▸ **SET PROBLEM**
Copy out all of the material below, word for word and line by line.

** begin **

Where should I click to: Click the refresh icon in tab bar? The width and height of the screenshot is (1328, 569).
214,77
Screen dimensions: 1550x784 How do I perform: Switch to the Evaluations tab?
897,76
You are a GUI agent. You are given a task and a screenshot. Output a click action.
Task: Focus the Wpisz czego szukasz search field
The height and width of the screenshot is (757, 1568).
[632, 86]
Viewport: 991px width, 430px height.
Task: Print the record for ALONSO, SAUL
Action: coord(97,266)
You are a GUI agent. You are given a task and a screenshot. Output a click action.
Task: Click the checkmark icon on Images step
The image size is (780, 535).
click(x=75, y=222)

** end **

▸ **RESPONSE BELOW**
Where should I click to: Click the refresh icon in tab bar? The width and height of the screenshot is (1328, 569).
214,77
Screen dimensions: 1550x784 How do I perform: Switch to the Evaluations tab?
897,76
You are a GUI agent. You are given a task and a screenshot. Output a click action.
Task: Focus the Wpisz czego szukasz search field
The height and width of the screenshot is (757, 1568).
[632, 86]
Viewport: 991px width, 430px height.
Task: Print the record for ALONSO, SAUL
Action: coord(97,266)
You are a GUI agent. You are given a task and a screenshot. Output a click action.
Task: Click the checkmark icon on Images step
The image size is (780, 535).
click(x=75, y=222)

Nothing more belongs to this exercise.